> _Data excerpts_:
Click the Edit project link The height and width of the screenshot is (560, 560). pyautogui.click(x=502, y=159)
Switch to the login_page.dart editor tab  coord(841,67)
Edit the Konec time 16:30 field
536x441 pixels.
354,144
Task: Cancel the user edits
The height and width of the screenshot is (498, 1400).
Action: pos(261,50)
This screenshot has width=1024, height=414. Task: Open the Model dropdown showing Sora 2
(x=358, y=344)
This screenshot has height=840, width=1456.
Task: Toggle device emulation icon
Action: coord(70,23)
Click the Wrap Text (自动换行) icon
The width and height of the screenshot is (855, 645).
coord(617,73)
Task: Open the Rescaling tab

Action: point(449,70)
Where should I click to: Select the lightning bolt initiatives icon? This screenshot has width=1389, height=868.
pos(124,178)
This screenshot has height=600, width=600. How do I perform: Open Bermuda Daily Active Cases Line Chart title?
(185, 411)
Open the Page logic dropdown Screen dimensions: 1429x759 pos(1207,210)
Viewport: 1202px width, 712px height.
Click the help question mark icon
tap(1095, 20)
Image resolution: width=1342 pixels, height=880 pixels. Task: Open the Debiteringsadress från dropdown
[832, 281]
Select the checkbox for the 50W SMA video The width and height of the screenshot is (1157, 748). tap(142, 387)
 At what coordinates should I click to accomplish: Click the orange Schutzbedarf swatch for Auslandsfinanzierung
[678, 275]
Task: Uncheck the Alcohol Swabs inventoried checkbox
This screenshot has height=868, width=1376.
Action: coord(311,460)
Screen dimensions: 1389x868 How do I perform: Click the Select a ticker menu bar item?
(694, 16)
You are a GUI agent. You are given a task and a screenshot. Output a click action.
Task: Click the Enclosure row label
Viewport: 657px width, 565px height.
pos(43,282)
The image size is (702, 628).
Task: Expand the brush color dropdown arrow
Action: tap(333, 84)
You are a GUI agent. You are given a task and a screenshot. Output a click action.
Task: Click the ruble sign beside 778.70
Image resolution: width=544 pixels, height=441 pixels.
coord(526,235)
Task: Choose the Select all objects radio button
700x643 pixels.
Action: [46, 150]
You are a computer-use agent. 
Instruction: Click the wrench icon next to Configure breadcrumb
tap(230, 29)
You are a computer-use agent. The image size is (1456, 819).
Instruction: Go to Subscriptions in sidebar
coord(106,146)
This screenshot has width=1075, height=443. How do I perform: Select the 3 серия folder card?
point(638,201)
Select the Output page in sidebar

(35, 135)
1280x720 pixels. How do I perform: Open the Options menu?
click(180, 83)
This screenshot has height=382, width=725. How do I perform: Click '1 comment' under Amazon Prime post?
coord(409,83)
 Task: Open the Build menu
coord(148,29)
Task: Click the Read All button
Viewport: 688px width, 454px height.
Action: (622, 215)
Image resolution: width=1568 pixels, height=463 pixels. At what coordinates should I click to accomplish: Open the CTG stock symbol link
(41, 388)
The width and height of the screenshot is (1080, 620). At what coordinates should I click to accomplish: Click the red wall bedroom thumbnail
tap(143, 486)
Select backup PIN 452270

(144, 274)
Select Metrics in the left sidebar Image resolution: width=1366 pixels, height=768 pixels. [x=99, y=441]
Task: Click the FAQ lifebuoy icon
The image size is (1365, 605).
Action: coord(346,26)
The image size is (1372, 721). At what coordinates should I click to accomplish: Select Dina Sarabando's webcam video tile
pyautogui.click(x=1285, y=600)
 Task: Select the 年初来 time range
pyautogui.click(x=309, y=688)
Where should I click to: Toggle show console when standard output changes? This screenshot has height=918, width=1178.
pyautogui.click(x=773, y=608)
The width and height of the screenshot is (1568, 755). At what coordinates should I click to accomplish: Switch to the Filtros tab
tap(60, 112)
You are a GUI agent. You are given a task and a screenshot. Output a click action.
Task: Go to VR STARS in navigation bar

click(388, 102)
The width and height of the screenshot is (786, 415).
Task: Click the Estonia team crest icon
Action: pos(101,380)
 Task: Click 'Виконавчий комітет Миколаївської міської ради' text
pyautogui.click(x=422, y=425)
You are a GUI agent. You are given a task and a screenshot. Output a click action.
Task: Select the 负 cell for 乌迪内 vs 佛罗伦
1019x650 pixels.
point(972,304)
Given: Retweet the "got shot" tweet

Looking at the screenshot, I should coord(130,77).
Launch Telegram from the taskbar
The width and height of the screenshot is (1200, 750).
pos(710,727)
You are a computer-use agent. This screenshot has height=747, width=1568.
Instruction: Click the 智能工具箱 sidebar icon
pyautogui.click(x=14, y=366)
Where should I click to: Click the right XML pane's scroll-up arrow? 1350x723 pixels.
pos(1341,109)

> _Problem description_: An exact copy is needed of the closing lines of the entries above, counting from the one that contains "The image size is (1365, 605)." and including it and the last.

> _Reply to the exercise_:
The image size is (1365, 605).
Action: coord(346,26)
The image size is (1372, 721). At what coordinates should I click to accomplish: Select Dina Sarabando's webcam video tile
pyautogui.click(x=1285, y=600)
 Task: Select the 年初来 time range
pyautogui.click(x=309, y=688)
Where should I click to: Toggle show console when standard output changes? This screenshot has height=918, width=1178.
pyautogui.click(x=773, y=608)
The width and height of the screenshot is (1568, 755). At what coordinates should I click to accomplish: Switch to the Filtros tab
tap(60, 112)
You are a GUI agent. You are given a task and a screenshot. Output a click action.
Task: Go to VR STARS in navigation bar

click(388, 102)
The width and height of the screenshot is (786, 415).
Task: Click the Estonia team crest icon
Action: pos(101,380)
 Task: Click 'Виконавчий комітет Миколаївської міської ради' text
pyautogui.click(x=422, y=425)
You are a GUI agent. You are given a task and a screenshot. Output a click action.
Task: Select the 负 cell for 乌迪内 vs 佛罗伦
1019x650 pixels.
point(972,304)
Given: Retweet the "got shot" tweet

Looking at the screenshot, I should coord(130,77).
Launch Telegram from the taskbar
The width and height of the screenshot is (1200, 750).
pos(710,727)
You are a computer-use agent. This screenshot has height=747, width=1568.
Instruction: Click the 智能工具箱 sidebar icon
pyautogui.click(x=14, y=366)
Where should I click to: Click the right XML pane's scroll-up arrow? 1350x723 pixels.
pos(1341,109)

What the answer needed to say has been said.